Johan Halvorsen: Orchestral Works Vol. 3
Johan Halvorsen was a prominent figure in Norway’s musical life during the first decades of the twentieth century.
This latest disc in the critically acclaimed and popular Chandos series includes Symphony No. 3, described by Halvorsen as a ‘lyrical symphony’; in it one may hear overt references to Sibelius, Puccini, and Rachmaninoff.
Halvorsen originally included a part for glockenspiel in the Finale but then crossed it out. The conductor, Neeme Järvi, has chosen to restore the instrument to the orchestra to recreate Halvorsen’s original idea.
Fossegrimen, described as a ‘troll-play’ by its author, Sigurd Eldegard, is one the most performed dramatic works in Norway’s theatrical history. Halvorsen composed the incidental music for the first performances, in 1905, and not only conducted the orchestra but played the ‘Hardanger’ fiddle in several numbers.

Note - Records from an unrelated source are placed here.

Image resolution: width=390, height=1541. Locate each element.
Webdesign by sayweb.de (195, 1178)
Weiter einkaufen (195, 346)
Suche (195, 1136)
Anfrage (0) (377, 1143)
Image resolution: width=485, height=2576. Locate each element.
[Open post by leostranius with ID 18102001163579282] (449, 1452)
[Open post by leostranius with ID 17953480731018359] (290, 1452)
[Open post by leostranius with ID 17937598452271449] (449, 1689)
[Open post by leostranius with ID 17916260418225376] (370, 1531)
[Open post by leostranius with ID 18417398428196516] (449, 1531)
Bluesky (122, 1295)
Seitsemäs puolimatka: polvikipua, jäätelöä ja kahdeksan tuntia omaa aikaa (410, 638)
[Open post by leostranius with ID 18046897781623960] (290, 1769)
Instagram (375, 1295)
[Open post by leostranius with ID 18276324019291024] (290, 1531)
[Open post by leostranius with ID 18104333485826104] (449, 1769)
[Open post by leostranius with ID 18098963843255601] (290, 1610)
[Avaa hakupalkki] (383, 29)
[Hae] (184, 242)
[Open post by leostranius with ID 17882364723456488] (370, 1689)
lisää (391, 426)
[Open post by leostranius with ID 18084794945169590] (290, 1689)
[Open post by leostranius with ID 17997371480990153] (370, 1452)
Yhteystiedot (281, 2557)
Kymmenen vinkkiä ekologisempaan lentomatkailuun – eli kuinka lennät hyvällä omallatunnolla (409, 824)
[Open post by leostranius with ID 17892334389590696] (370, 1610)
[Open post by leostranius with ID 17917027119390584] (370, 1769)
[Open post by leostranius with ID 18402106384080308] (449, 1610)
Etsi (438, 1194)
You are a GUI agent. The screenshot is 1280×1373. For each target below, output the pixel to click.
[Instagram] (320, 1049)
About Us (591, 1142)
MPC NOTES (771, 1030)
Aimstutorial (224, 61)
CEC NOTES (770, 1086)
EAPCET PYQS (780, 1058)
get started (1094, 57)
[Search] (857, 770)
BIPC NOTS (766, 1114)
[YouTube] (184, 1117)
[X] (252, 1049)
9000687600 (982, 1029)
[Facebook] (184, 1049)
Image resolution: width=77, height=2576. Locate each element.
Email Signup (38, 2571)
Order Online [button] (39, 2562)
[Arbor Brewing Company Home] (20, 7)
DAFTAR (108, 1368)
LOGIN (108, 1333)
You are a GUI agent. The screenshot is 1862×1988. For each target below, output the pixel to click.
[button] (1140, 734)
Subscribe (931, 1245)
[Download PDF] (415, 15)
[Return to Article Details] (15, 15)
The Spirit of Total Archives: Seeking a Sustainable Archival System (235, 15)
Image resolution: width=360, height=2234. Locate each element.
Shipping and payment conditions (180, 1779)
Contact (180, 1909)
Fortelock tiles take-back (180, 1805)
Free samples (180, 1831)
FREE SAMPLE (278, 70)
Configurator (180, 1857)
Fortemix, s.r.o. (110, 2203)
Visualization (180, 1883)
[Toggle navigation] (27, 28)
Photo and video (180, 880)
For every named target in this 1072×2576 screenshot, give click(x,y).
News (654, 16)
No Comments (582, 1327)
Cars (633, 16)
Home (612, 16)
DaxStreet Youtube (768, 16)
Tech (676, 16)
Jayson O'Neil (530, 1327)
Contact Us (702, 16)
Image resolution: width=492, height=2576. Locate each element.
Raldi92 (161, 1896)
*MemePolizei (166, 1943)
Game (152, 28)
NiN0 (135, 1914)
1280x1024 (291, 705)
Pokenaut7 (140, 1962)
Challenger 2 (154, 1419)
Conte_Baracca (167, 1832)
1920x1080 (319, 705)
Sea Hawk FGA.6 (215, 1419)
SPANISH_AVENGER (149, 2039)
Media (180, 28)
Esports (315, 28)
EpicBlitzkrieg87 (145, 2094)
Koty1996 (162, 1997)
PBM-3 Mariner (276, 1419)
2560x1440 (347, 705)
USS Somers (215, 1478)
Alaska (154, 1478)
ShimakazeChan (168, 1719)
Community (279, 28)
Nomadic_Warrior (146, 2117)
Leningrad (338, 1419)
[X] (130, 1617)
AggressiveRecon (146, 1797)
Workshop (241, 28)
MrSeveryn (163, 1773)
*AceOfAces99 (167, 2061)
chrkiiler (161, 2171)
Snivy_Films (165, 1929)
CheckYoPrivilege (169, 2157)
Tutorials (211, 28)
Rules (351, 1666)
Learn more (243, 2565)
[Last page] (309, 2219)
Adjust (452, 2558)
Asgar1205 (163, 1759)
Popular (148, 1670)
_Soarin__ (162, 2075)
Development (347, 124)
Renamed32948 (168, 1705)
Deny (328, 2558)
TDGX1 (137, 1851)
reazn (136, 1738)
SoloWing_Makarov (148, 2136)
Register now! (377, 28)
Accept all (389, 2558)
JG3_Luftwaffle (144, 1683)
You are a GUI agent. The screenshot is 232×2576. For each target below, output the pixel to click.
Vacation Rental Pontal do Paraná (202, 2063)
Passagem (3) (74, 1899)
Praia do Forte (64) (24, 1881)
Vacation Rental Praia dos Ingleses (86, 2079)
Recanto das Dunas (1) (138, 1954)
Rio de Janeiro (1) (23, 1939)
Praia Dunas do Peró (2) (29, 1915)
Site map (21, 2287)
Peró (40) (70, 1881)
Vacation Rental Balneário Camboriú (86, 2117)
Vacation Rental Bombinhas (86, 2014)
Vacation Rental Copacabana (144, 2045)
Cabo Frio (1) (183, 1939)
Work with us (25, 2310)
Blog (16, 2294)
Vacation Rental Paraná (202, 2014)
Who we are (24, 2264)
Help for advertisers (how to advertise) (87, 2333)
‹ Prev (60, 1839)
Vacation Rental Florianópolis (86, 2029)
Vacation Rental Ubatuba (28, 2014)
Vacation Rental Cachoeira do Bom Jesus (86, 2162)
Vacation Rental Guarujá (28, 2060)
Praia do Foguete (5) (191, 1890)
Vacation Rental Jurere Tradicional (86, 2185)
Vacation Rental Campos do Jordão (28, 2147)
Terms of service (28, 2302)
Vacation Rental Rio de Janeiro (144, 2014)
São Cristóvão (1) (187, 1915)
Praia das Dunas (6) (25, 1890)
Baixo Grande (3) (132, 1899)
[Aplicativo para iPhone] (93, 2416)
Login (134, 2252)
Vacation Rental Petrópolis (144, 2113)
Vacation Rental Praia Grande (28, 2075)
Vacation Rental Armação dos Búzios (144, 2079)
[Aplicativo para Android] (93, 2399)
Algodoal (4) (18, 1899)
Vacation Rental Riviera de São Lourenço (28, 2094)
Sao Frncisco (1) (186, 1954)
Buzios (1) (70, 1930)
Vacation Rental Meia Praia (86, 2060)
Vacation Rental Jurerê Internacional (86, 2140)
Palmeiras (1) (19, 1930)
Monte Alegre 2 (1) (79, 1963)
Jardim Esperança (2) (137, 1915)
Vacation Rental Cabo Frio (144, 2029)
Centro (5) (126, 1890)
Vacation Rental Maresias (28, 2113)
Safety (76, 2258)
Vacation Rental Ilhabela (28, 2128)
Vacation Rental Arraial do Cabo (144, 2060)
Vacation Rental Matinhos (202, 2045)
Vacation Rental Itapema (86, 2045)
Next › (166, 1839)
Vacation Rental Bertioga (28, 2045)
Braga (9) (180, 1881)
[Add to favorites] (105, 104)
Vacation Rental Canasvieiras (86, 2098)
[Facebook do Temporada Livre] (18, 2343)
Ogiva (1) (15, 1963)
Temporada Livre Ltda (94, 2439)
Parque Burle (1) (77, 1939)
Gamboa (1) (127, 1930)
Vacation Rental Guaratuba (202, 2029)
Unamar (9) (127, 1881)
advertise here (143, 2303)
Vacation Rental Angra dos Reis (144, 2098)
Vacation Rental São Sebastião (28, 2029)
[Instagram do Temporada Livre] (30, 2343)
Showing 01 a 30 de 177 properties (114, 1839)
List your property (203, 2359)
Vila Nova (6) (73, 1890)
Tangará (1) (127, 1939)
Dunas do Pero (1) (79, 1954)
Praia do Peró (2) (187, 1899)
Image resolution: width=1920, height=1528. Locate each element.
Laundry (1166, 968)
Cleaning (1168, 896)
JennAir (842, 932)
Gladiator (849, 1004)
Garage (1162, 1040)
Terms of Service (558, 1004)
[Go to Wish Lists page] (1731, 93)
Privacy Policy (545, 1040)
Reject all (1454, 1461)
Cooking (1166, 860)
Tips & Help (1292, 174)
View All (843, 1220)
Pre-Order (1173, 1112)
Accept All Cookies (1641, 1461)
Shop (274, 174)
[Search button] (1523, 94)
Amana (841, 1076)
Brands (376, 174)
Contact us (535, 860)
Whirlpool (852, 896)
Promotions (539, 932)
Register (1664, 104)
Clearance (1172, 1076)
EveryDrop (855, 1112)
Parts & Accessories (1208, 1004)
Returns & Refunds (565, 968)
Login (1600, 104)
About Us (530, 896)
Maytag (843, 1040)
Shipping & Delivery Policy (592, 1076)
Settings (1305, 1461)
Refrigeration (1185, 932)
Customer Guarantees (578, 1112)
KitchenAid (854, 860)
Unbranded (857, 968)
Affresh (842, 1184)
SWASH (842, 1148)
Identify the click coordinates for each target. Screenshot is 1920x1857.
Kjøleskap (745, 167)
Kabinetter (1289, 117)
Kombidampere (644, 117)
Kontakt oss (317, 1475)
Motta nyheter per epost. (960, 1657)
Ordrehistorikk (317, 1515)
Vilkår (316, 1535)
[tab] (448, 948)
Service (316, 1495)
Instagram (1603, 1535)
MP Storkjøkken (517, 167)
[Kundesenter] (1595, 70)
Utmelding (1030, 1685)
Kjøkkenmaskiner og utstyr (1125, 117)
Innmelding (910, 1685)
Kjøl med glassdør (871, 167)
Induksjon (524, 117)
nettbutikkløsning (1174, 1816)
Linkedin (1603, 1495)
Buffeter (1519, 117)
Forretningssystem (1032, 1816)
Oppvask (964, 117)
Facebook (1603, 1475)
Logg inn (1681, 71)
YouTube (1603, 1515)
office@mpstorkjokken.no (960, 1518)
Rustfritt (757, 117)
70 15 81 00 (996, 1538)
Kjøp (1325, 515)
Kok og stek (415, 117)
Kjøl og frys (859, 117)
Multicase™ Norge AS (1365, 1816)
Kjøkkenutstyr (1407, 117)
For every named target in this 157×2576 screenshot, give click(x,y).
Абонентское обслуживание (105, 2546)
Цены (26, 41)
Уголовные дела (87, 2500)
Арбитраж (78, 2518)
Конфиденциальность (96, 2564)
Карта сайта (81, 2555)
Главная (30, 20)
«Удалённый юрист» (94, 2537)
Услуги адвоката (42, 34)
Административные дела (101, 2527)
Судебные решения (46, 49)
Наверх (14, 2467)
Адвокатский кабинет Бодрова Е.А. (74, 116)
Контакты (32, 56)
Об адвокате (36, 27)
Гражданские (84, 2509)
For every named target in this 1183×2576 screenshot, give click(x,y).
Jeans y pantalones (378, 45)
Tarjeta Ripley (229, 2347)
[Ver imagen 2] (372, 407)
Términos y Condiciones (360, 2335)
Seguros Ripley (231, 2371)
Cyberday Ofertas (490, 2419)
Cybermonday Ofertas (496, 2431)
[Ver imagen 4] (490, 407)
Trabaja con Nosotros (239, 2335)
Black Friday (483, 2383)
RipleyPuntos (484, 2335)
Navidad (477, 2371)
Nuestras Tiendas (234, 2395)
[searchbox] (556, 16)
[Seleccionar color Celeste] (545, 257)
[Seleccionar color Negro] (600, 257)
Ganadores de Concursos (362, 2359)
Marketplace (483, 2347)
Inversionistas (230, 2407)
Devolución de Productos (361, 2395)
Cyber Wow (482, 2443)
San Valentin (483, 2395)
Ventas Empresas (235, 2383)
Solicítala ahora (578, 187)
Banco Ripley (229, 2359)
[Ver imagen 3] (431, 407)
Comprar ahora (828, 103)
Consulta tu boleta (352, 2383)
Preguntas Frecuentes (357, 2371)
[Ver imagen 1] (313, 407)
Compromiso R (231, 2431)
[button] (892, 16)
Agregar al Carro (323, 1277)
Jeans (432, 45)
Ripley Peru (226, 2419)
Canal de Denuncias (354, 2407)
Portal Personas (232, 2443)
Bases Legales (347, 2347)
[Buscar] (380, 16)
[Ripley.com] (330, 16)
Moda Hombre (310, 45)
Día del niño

The Hardanger fiddle is a Norwegian folk instrument and its inclusion in the symphonic orchestra helps set up a contrast, not to say conflict, between the culture of myth and folklore and modern society. Ragnhild Hemsing, famous in Norway for her mastery of the Hardanger fiddle as well as the standard violin, joins the Bergen Philharmonic Orchestra in three of the movements from the Fossegrimen Suite.
Marianne Thorsen is the violin soloist in the Wedding March, and there are two premiere recordings on offer as well.